_Description of the task_:
What you return must match the data below exactly, minus any pictures.

_Data provided_:

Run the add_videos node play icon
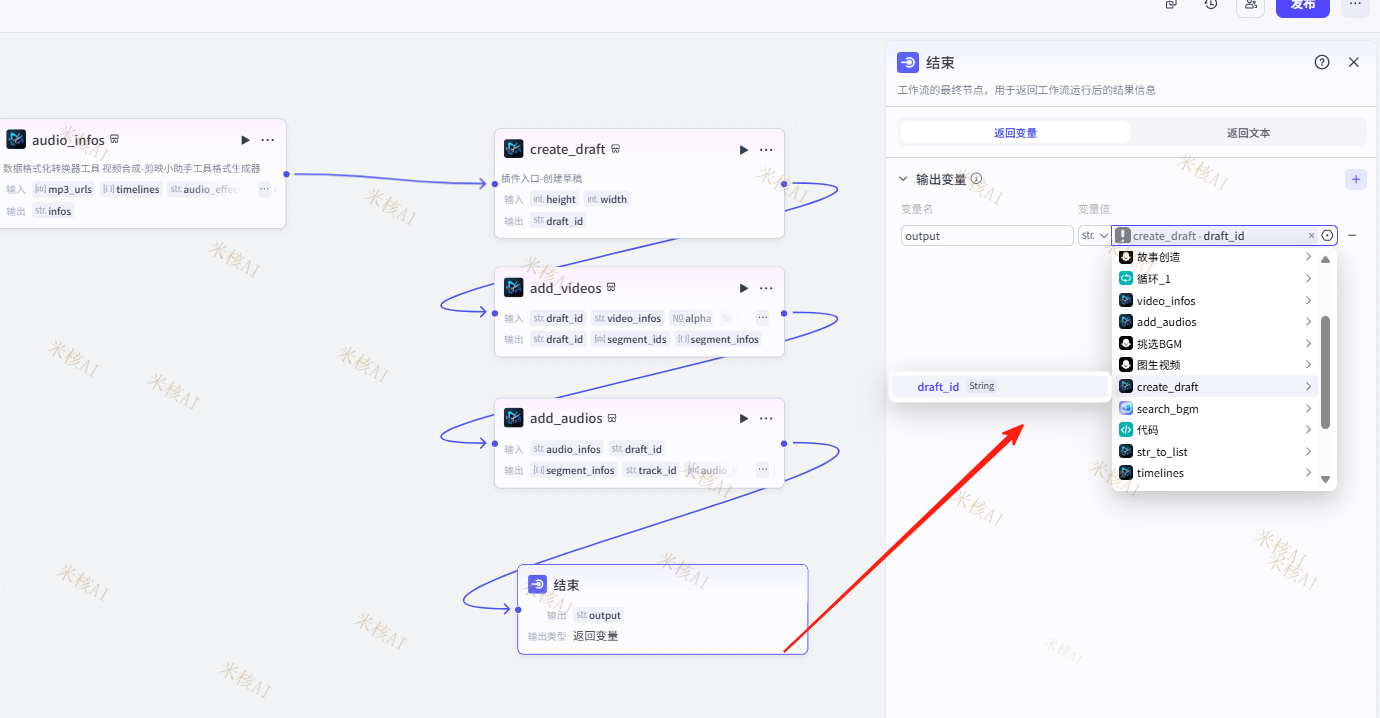The height and width of the screenshot is (718, 1380). click(743, 288)
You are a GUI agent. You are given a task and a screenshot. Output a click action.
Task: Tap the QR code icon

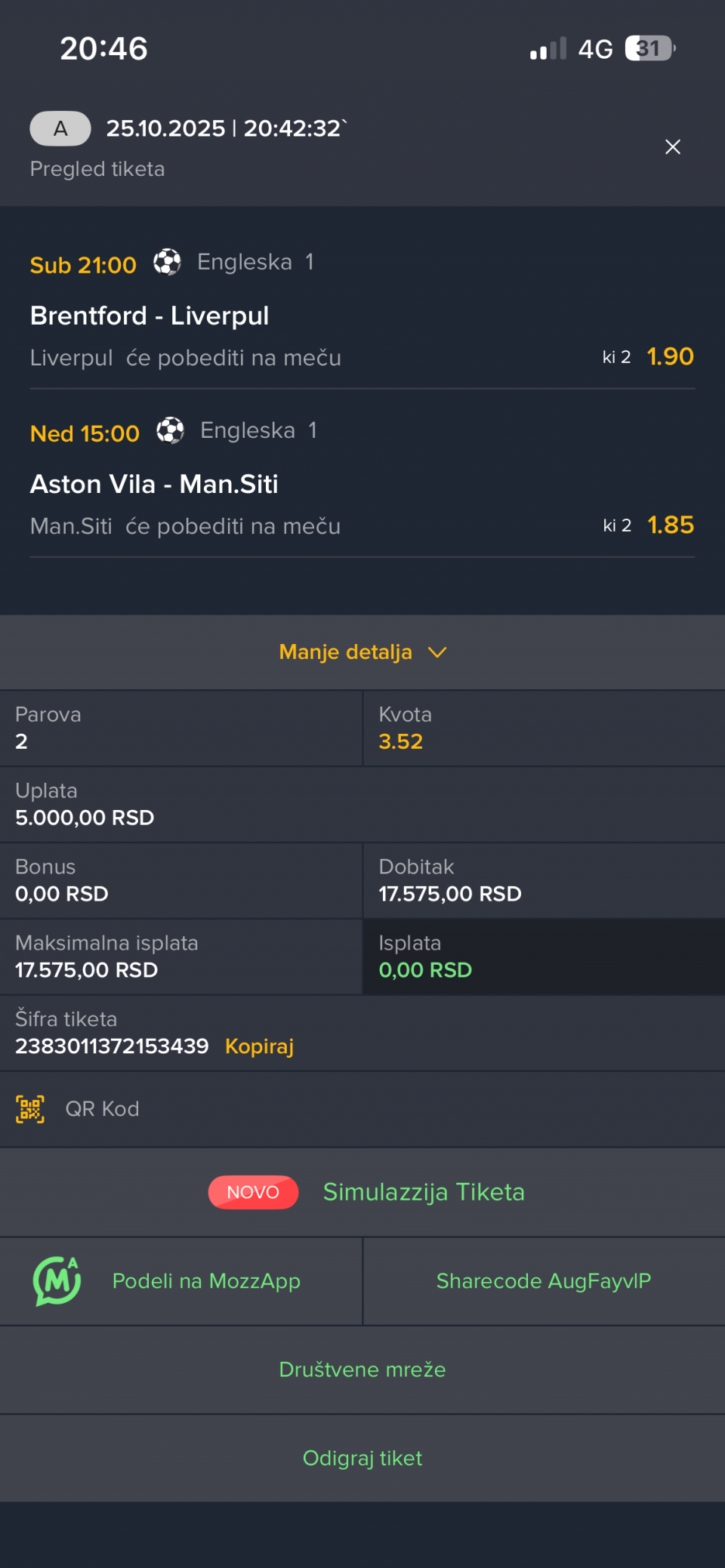point(30,1109)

_Result for this task_:
Run the add_videos node play icon
The height and width of the screenshot is (718, 1380). click(743, 288)
You are a GUI agent. You are given a task and a screenshot. Output a click action.
Task: Tap the QR code icon

point(30,1109)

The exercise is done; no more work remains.